# [Information supplied]
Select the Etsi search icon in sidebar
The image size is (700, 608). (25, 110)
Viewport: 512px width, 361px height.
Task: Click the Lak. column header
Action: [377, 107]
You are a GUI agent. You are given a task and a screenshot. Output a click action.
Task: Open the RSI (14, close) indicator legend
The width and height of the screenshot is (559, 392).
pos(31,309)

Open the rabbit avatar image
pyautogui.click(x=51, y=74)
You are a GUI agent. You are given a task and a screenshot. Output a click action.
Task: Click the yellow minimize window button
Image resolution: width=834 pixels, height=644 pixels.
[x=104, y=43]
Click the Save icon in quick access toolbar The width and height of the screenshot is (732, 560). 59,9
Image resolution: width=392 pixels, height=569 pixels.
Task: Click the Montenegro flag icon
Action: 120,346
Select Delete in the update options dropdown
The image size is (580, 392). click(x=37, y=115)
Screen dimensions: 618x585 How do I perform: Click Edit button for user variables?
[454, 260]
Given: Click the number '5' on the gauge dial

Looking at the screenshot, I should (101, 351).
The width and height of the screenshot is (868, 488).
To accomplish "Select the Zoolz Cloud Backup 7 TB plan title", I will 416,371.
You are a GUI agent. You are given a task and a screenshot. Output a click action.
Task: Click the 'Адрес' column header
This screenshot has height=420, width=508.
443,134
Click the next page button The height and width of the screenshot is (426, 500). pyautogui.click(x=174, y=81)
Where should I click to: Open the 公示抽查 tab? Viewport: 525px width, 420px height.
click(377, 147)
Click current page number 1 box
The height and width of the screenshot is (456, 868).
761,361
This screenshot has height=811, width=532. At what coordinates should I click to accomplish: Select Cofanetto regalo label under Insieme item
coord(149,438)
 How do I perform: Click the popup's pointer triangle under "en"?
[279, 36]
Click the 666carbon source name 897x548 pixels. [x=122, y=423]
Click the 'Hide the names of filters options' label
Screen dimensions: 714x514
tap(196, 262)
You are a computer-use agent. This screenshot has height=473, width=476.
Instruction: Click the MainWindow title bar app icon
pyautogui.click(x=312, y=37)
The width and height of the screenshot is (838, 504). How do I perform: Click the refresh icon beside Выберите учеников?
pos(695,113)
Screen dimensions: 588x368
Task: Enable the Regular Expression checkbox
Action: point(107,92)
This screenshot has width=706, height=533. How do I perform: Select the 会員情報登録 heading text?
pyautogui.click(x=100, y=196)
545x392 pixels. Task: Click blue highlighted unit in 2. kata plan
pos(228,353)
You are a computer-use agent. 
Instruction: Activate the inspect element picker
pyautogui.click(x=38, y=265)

# [Problem to work on]
Going from the line that has "Instruction: Activate the" through the last line of the entries, retype each line exactly as given and add nothing.

# [Result of this task]
Instruction: Activate the inspect element picker
pyautogui.click(x=38, y=265)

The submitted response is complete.